Thankfully, we now live in a world where it is accepted that data breaches happen and organisations are more comfortable disclosing that they have been victim to an attack. However, with this welcome move away from victim blaming, organisations are now being judged more on how well they manage a breach.
Examples of this include the openness Norsk Hydro demonstrated when it had to shut its business down because of a ransomware attack, and how Maersk shared its experiences with NotPetya to enable other organisations learn how to secure their own environments better.
Recent headlines highlight the cyber security woes Travelex has suffered, and continues to suffer. But unlike the examples set by Norsk and Maersk, Travelex is rapidly becoming a poster child for how not to respond to a security breach.
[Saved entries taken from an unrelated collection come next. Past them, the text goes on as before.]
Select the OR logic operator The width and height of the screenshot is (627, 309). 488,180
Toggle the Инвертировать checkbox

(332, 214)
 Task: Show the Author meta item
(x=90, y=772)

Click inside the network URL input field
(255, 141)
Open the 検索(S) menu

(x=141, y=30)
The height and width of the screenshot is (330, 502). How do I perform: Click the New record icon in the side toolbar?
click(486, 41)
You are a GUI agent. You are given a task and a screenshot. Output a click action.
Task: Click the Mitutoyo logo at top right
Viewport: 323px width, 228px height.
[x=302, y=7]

Travelex discovered on New Year’s Eve that it had fallen victim to a cyber attack in the form of a computer virus. As a precautionary move, it took its websites offline, leaving a “site under maintenance” notice, with no mention of the real cause of the outage. It wasn’t until 7 January, more than a week after discovering the breach, that Travelex updated its website with a notice stating that it was victim to “ransomware known as Sodinokibi, also commonly referred to as REvil”.
The fact that, for several days, there was no coherent communication from Travelex as to the exact nature of the attack left customers, media, stakeholders and other interested parties in the dark. In the absence of statements and updates by Travelex, it was left to security experts and journalists to try to fill the gap, leading to rumour, speculation and, ultimately, upset customers.
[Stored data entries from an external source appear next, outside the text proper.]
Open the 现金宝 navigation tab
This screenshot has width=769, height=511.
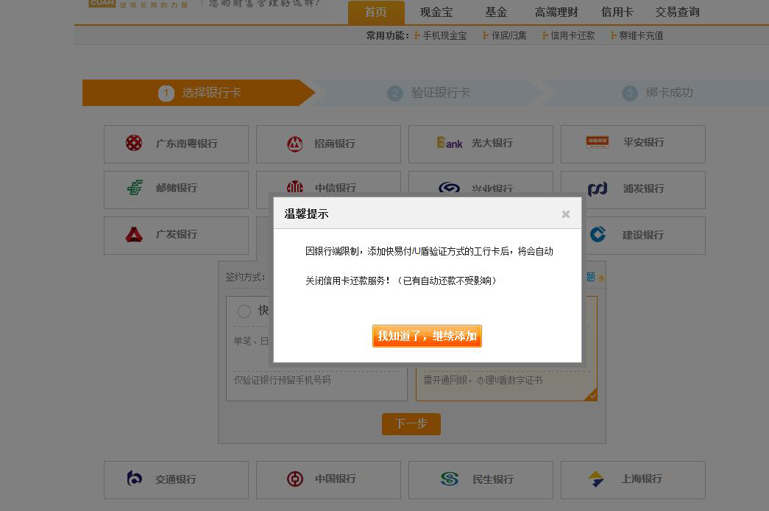436,12
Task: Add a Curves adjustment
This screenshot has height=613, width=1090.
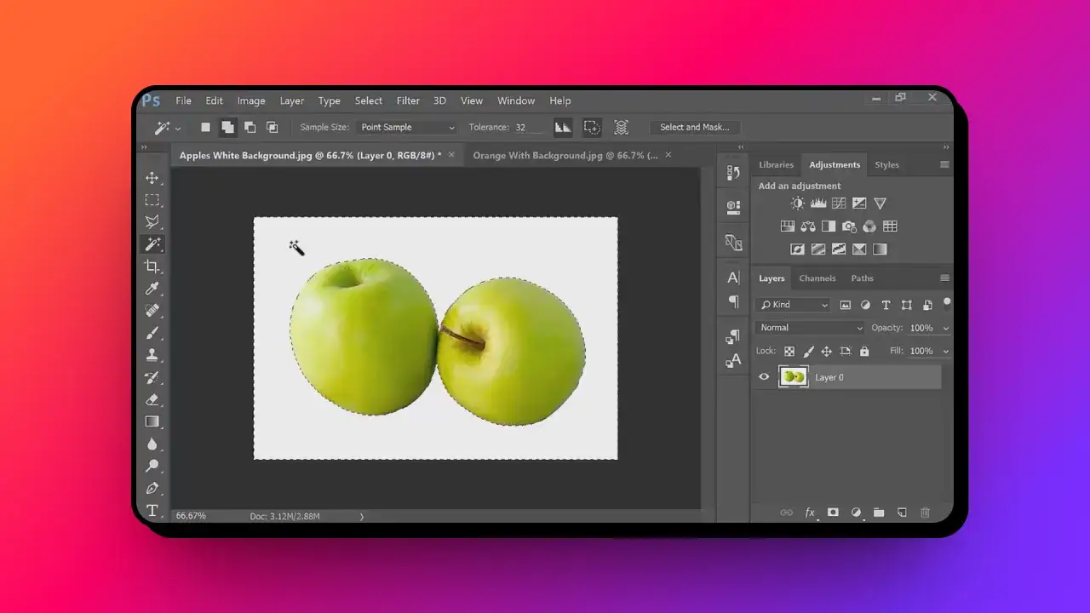Action: 839,203

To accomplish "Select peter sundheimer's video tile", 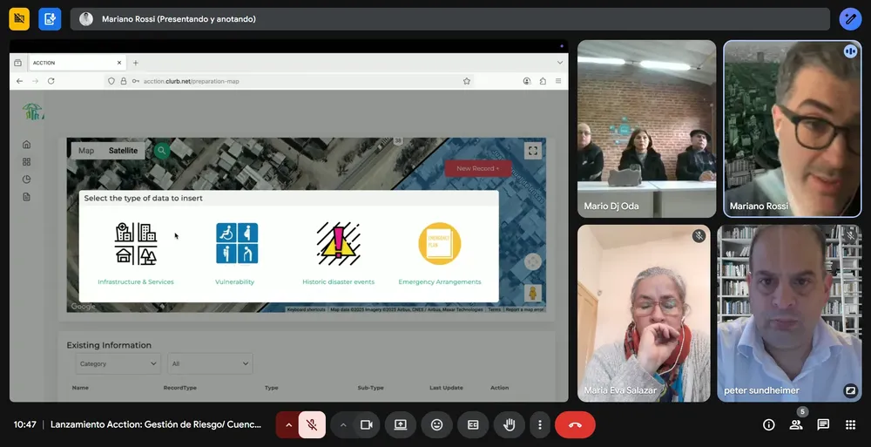I will (x=788, y=313).
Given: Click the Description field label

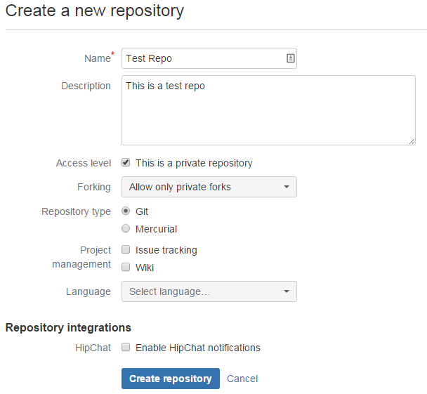Looking at the screenshot, I should pyautogui.click(x=86, y=86).
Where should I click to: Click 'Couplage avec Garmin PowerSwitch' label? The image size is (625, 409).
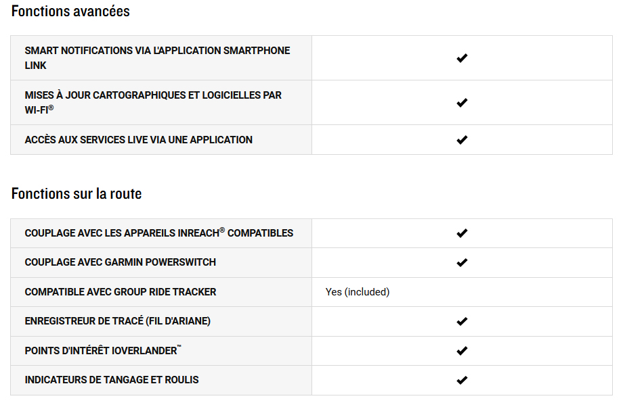click(120, 262)
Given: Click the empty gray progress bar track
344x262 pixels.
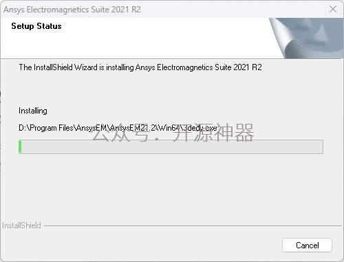Looking at the screenshot, I should [x=172, y=146].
It also appears that Travelex did not inform the Information Commissioner’s Office (ICO) about the breach. Many may think a ransomware attack is not a data breach because the data is still on the system. But if the personal data entrusted to your care is encrypted and you cannot access it or decrypt it, you could be deemed to have lost control of the data and therefore it could constitute a breach.
The key lesson we can take from the Travelex breach is that an effective response to a breach is a critical business function and is no longer the sole province of the IT department. Rather, it should be a core business competency supported by senior management with input from other business areas, such as HR, legal and compliance, public relations, customer support and the data protection team. As demonstrated by the Travelex breach, an incident can disrupt your business, with critical systems taken offline.
To minimise the levels of disruption a cyber attack can inflict on your business, your incident response plan should be integrated closely with your business continuity plans. Finally, practice makes perfect, so regularly test how effective your processes are. Better to discover weaknesses in how you can respond to an incident during an exercise rather than in the midst of a real crisis.
To help build your capabilities in this area, the ICO has a General Data Protection Regulation (GDPR)-focused checklist for handling data breaches. The UK government also offers very good advice about handling media attention and crisis communications.
The old adage from Benjamin Franklin, “By failing to prepare, you are preparing to fail”, is one we should avoid in cyber security and the Travelex breach provides us with a great opportunity to ensure our own organisations are well prepared for the next breach.